# WHAT YOU SHOULD DO
Could you print exactly the lines of the listing below, starting at the line that has "Viewport: 940px width, 813px" and ending at the line that has "Given: Click new blank record icon", and only those lines?

═══ RECORDS SUPPLIED

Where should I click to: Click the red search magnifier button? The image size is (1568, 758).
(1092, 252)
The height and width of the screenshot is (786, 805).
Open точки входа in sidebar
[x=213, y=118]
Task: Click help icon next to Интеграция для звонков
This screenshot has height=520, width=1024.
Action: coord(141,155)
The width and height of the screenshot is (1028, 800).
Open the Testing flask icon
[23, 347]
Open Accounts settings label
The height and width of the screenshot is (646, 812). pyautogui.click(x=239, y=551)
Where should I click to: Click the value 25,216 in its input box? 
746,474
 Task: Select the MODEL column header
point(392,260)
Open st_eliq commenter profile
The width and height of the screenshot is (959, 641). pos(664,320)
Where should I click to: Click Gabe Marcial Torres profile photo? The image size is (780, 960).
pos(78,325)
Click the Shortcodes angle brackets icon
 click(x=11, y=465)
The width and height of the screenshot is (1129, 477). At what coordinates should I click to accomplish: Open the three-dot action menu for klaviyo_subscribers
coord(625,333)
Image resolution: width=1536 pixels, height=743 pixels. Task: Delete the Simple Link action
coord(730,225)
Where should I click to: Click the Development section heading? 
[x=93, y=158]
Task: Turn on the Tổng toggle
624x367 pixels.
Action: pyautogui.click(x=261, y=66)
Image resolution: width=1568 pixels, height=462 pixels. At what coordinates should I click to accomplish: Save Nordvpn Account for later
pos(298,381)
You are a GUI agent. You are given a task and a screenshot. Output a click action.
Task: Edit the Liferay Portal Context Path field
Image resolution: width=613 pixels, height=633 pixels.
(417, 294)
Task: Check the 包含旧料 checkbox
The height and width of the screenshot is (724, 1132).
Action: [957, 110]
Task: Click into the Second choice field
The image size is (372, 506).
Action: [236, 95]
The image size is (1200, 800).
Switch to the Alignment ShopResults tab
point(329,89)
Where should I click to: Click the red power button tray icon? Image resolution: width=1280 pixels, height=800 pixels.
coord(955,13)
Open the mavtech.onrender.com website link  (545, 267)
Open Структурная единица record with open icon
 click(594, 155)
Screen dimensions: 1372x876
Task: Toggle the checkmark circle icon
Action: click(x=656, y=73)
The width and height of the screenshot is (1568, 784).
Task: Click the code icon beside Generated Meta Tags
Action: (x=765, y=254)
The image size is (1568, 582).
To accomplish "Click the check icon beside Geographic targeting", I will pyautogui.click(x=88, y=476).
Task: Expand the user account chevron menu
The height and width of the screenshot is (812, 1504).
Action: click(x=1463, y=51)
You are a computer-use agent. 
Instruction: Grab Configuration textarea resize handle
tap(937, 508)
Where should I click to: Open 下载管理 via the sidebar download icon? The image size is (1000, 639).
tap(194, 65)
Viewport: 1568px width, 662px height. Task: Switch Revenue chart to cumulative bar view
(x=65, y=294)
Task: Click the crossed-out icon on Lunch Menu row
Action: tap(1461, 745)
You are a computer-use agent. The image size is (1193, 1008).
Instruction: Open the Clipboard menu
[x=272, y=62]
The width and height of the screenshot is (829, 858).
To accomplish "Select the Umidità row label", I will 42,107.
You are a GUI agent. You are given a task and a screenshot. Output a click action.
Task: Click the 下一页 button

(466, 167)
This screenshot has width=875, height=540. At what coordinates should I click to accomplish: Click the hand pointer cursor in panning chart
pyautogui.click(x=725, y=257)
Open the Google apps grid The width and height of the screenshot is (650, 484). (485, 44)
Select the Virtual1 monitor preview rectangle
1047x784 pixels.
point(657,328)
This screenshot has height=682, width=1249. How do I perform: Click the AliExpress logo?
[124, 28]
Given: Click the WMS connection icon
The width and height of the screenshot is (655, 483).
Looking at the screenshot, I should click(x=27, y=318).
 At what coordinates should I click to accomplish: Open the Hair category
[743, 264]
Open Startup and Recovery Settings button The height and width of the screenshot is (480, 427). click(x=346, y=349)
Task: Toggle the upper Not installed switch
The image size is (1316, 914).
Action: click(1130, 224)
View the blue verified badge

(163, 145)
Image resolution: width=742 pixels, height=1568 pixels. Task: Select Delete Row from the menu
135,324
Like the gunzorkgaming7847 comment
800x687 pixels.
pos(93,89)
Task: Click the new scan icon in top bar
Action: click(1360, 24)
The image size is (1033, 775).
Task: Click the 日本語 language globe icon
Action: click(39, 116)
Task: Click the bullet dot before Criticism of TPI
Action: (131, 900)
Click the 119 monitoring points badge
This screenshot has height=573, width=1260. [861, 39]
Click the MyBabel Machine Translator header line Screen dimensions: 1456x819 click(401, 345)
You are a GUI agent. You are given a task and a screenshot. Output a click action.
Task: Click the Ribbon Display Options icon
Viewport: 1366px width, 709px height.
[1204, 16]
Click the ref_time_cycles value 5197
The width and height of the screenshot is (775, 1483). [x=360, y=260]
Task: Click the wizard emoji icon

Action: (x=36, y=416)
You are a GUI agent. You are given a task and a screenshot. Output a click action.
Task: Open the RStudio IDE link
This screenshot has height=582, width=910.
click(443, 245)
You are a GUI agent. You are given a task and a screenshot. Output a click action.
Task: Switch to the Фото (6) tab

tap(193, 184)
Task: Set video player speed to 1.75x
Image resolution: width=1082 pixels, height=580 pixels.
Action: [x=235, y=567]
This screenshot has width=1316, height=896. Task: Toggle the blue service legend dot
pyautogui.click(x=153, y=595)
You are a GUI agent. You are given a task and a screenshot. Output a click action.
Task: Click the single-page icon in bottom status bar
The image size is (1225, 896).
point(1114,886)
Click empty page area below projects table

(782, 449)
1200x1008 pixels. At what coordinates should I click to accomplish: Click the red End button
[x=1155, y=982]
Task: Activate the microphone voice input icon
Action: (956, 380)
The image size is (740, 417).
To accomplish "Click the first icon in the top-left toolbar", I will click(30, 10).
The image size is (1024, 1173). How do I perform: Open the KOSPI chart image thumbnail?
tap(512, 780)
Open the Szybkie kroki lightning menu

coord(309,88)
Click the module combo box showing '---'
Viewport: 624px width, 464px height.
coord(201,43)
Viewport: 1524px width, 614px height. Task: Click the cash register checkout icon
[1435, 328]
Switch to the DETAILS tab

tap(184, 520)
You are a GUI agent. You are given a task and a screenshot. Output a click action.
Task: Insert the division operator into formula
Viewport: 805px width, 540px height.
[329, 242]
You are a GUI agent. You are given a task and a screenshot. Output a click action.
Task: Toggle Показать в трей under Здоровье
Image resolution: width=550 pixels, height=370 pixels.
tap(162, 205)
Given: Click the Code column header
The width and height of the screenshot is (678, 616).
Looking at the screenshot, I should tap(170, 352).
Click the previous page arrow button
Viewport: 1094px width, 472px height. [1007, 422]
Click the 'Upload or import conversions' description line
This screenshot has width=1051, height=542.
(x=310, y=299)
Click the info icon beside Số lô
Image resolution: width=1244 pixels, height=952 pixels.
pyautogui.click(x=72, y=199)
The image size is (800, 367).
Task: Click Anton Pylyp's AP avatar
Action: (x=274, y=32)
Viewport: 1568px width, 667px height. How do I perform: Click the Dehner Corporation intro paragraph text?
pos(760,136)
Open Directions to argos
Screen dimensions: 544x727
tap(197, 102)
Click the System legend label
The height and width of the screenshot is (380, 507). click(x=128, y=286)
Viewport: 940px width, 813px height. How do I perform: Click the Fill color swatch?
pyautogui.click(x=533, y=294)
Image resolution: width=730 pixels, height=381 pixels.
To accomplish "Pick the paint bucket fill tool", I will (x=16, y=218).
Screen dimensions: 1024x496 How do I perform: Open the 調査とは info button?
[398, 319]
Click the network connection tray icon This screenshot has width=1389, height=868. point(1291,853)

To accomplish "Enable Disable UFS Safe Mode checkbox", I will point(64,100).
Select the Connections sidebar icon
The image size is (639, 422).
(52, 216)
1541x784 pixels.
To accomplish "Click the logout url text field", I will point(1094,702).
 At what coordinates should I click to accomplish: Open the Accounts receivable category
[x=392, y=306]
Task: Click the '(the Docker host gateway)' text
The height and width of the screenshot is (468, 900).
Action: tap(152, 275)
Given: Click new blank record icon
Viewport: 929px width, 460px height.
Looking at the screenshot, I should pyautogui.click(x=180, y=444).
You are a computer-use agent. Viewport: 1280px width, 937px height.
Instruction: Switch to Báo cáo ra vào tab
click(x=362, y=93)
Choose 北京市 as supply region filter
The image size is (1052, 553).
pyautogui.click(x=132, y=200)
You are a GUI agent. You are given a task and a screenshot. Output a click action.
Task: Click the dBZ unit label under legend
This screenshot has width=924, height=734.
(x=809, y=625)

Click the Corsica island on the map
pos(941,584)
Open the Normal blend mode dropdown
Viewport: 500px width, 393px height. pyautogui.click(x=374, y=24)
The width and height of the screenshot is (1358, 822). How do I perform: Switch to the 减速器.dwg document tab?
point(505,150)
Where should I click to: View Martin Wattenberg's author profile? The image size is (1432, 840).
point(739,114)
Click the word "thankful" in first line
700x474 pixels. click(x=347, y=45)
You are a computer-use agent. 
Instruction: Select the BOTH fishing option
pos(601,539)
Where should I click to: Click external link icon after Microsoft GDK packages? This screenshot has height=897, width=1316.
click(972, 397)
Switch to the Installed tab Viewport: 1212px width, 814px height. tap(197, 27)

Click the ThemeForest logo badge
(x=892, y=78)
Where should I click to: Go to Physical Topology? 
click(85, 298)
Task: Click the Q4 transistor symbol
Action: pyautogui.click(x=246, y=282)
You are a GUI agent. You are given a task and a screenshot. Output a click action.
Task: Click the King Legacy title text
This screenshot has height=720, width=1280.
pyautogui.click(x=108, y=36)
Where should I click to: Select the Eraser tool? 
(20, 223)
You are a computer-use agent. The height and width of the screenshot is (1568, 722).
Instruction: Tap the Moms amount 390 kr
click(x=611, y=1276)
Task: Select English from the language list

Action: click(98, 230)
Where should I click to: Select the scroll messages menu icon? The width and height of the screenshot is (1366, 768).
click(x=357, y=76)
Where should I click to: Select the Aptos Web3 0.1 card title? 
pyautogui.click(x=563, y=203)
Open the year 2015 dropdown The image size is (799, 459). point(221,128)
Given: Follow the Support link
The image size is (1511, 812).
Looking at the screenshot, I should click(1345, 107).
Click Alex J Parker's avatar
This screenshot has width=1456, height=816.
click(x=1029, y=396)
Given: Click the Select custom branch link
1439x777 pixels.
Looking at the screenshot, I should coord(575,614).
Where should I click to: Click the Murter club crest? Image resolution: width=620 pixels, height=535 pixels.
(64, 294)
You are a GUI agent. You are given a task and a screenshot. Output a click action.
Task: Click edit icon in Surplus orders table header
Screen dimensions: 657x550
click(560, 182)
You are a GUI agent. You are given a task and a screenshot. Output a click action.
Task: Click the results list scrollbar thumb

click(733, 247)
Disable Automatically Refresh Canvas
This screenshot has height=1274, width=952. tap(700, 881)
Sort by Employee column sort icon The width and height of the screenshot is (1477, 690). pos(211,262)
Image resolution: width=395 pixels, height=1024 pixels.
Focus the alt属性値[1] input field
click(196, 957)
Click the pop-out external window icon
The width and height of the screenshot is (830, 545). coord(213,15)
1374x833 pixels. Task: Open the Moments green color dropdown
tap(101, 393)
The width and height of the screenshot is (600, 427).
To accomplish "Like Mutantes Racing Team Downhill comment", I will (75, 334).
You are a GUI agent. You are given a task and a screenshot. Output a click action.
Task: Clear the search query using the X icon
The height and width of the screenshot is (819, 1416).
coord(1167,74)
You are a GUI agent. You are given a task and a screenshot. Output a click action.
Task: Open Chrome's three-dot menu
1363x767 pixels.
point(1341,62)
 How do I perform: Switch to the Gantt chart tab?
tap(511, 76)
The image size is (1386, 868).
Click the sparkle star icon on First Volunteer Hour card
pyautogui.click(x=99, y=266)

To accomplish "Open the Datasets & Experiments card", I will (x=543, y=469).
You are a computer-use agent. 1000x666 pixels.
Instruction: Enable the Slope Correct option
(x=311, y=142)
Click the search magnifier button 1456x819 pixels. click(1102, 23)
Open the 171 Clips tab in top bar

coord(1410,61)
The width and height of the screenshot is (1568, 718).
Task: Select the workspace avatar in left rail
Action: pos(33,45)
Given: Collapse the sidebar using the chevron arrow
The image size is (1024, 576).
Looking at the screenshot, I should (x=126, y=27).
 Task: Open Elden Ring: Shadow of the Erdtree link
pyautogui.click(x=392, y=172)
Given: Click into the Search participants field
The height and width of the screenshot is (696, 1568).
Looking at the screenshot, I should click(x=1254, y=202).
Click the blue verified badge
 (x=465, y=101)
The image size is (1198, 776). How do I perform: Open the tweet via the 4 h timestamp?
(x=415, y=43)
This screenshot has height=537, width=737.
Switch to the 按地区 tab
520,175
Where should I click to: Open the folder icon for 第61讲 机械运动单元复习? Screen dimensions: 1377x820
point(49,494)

══════

# OUTPUT OF THE EXERCISE
Viewport: 940px width, 813px height. How do I perform: Click the Fill color swatch?
pyautogui.click(x=533, y=294)
Image resolution: width=730 pixels, height=381 pixels.
To accomplish "Pick the paint bucket fill tool", I will (x=16, y=218).
Screen dimensions: 1024x496 How do I perform: Open the 調査とは info button?
[398, 319]
Click the network connection tray icon This screenshot has width=1389, height=868. point(1291,853)

To accomplish "Enable Disable UFS Safe Mode checkbox", I will point(64,100).
Select the Connections sidebar icon
The image size is (639, 422).
(52, 216)
1541x784 pixels.
To accomplish "Click the logout url text field", I will point(1094,702).
 At what coordinates should I click to accomplish: Open the Accounts receivable category
[x=392, y=306]
Task: Click the '(the Docker host gateway)' text
The height and width of the screenshot is (468, 900).
Action: tap(152, 275)
Given: Click new blank record icon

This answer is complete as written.